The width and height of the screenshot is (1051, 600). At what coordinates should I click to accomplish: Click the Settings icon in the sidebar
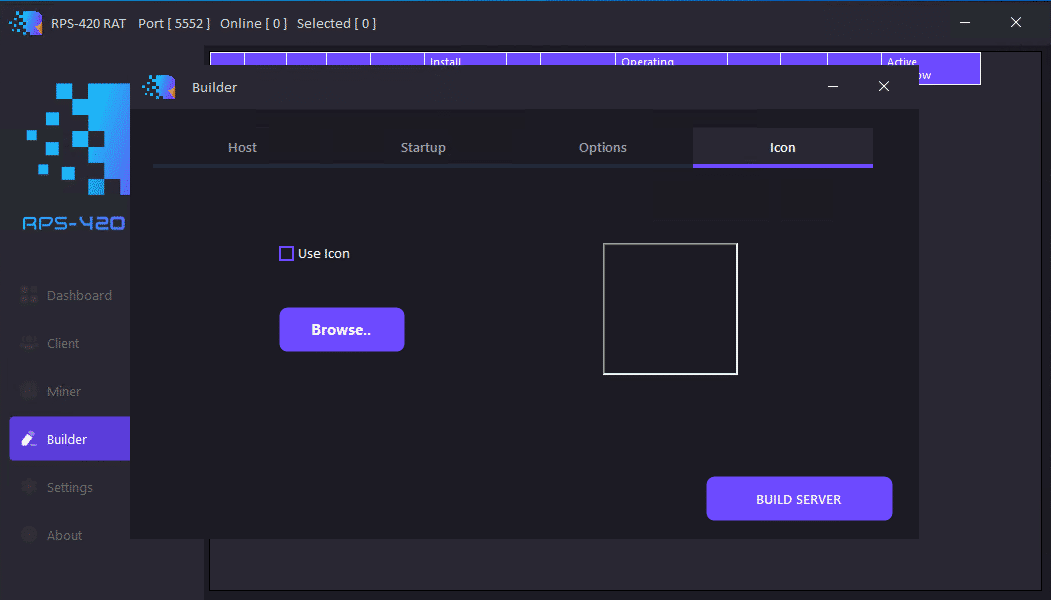point(29,487)
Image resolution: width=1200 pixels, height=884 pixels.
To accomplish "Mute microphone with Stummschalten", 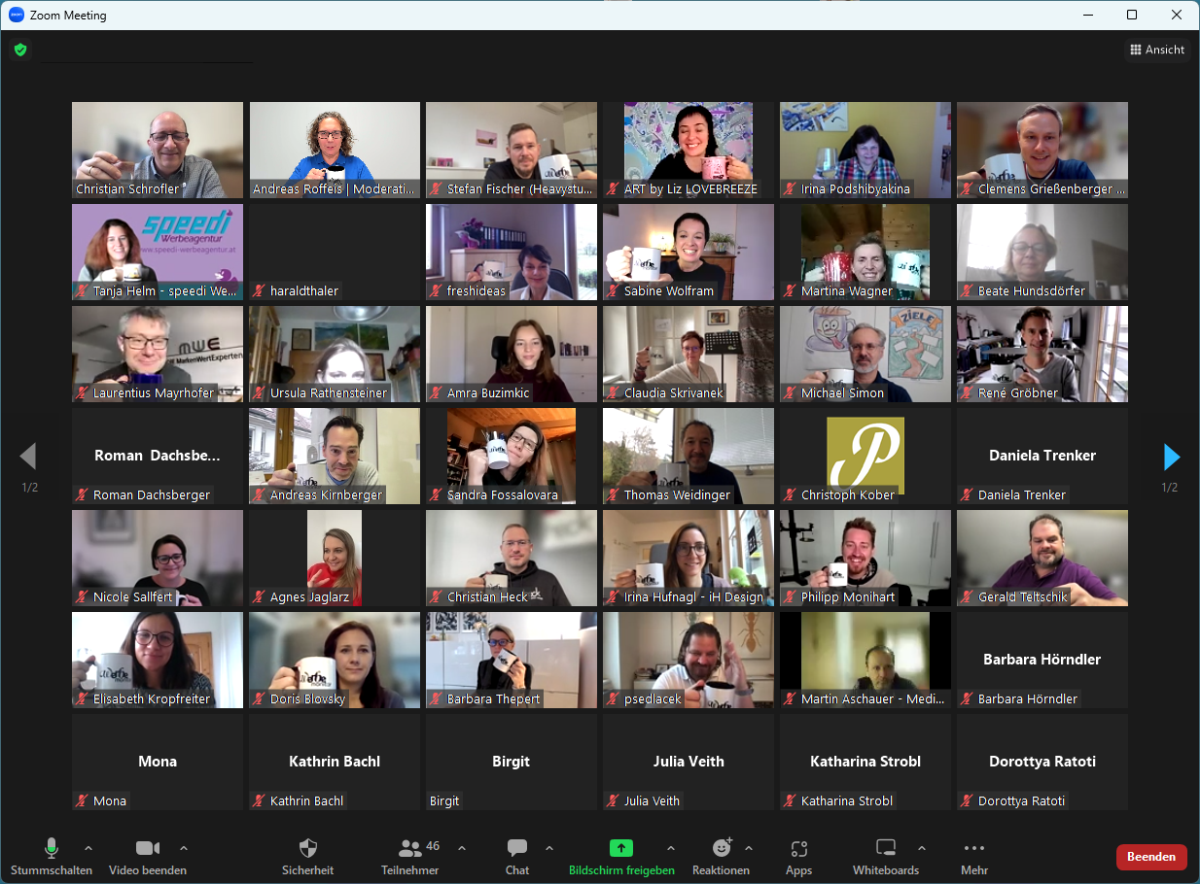I will click(x=51, y=856).
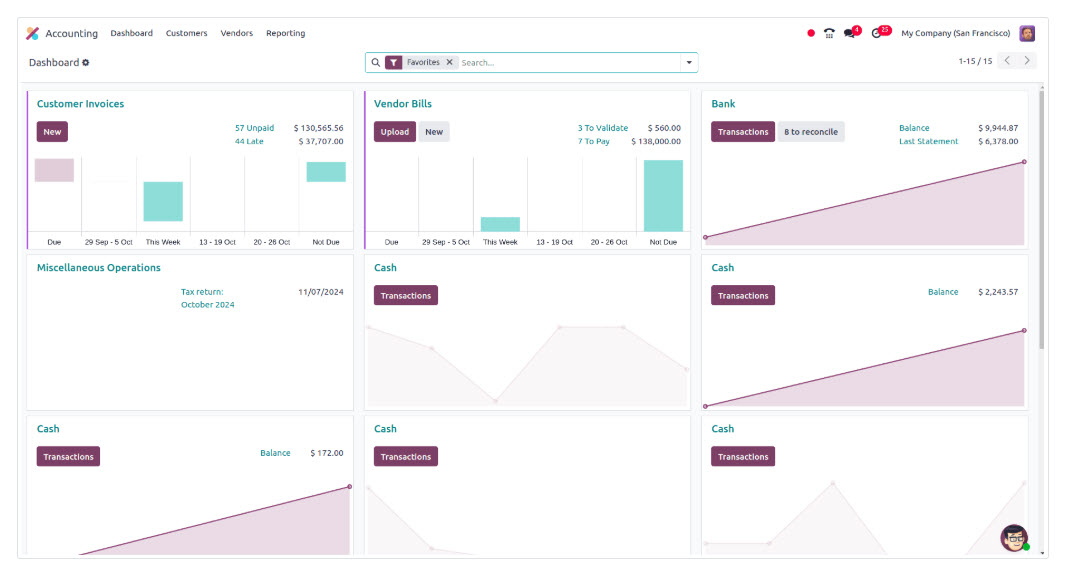Open the Reporting menu
The height and width of the screenshot is (565, 1067).
pyautogui.click(x=285, y=33)
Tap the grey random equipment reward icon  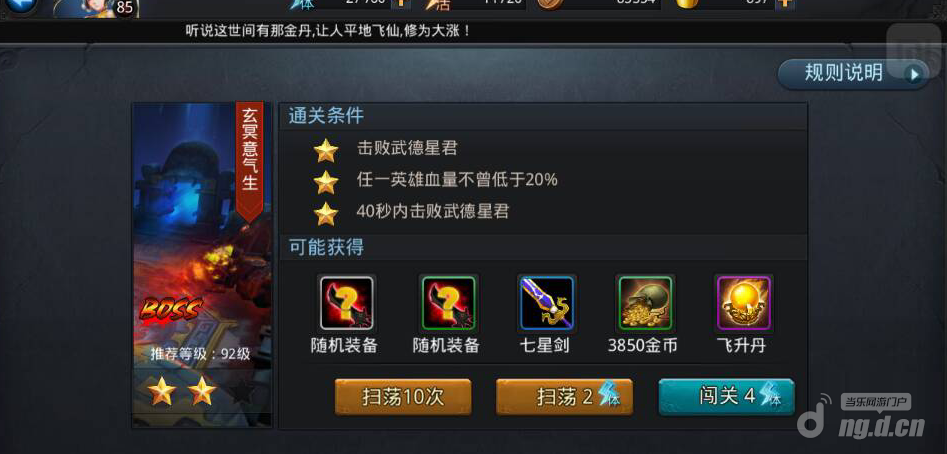tap(347, 303)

● **TASK TO CARRY OUT**: Give again, word for word, the lines above from the first one through the one containing "Image resolution: width=1200"; no pictures.

● **SOLUTION FOR THIS EXERCISE**:
The width and height of the screenshot is (1051, 600). At what coordinates should I click to accomplish: Click the Settings icon in the sidebar
point(29,487)
Image resolution: width=1200 pixels, height=884 pixels.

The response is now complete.